Written by Adam Green.
Much of my understanding of statistics has come from textbooks - I've also learnt a lot from popular statistics books aimed at a more general audience.
This post is a collection of insights from popular statistics books I've enjoyed over the years.
A few common themes in the excerpts below:
Predictive models are a source of bias, unfairness, and discrimination:
They’re opaque, unquestioned, and unaccountable, and they operate at a scale to sort, target, or “optimize” millions of people.
The ability of predictive modelling to scale (and then scale faster with feedback loops), along with a lack of proper oversight and regulation, is a real concern for society.
While data might feel impersonal, the data we collect and how we use it is the result of choices made by individual people.
The bias of predictive models comes both from data and decisions made by the statistical modeller:
Our own values and desires influence our choices, from the data we choose to collect to the questions we ask.
Models are opinions embedded in mathematics.
Even a process that collects data and does statistical modelling in an unbiased way, models can never capture the total complexity of the real world:
No model can include all of the real world’s complexity or the nuance of human communication.
Inevitably, some important information gets left out.
Feedback loops occur when predictions made by a model influence the data used to validate and train future models:
This creates a pernicious feedback loop. The policing itself spawns new data, which justifies more policing.
Like predictive modelling itself, feedback loops can be positive or negative.
Signal is truth; noise is distraction:
The goal of any predictive model is to capture as much signal as possible and as little noise as possible.
The balance between signal and noise creates the balance between bias, variance and model capacity in predictive modelling.
A high capacity model is a complicated model, which will overfit to the training data - creating a high variance, low bias model:
Needlessly complicated models may fit the noise in a problem rather than the signal, doing a poor job of replicating its underlying structure and causing predictions to be worse.
The inverse is a low capacity model that is too simple to capture the signal - creating a high bias, low variance model.
Model bias is reduced through diversity. Different models capture different parts of the signal. This is the wisdom of the crowd, where the average of many models is more accurate than any one model:
It’s critical to have a diversity of models.

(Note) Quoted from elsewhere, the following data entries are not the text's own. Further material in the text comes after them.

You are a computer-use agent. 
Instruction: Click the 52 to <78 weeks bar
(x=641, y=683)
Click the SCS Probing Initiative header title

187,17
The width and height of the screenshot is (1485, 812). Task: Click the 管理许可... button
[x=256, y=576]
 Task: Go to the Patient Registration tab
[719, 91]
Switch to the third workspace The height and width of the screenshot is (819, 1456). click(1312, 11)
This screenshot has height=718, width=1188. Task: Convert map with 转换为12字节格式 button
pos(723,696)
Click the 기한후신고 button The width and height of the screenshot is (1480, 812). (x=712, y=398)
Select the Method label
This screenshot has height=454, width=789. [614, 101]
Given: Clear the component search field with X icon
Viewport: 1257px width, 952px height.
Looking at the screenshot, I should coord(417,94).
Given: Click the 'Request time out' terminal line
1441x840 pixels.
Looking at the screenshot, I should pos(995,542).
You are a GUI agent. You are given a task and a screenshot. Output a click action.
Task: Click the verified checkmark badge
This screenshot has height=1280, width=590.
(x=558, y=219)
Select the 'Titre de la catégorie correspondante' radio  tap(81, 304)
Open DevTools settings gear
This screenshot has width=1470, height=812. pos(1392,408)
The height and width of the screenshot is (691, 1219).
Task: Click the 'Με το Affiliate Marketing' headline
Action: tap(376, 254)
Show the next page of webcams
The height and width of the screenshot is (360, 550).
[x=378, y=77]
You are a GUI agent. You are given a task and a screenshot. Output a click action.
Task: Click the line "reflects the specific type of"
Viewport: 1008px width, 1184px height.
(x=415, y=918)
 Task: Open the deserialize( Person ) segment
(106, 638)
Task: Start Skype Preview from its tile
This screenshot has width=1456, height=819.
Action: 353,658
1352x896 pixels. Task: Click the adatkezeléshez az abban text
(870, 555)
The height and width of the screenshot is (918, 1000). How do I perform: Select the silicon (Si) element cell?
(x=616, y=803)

Bias can also be reduced through data diversity. Unlike with variance, where more data helps to separate the noise and the signal, more biased data only leads to more biased data and models.
The value of probabilistic thinking is to improve your own decision-making:
The virtue in thinking probabilistically is that you will force yourself to stop and smell the data—slow down, and consider the imperfections in your thinking.
Over time, you should find that this makes your decision-making better.
Descriptive statistics exist to simplify, which always implies some loss of nuance or detail. Anyone working with numbers needs to recognize as much.
The value of simplification is that we can understand simple. If the world is simple we can make decisions about it.
The cost of simplification is a loss of detail - any data, statistic or model loses nuances of the real world.
Part of the struggle of the rational, statistical person is Brandolini’s principle:
Perhaps the most important principle in bullshit studies is Brandolini’s principle.
Coined by Italian software engineer Alberto Brandolini in 2014, it states: “The amount of energy needed to refute bullshit is an order of magnitude bigger than that needed to produce it.”
It's harder to push back on noise than it is to create it.
Data quality is the most important factor in any analysis:
If the data that go into the analysis are flawed, the specific technical details of the analysis don’t matter.
Begin with bad data and labels, and you’ll get a bad program that makes bad predictions in return.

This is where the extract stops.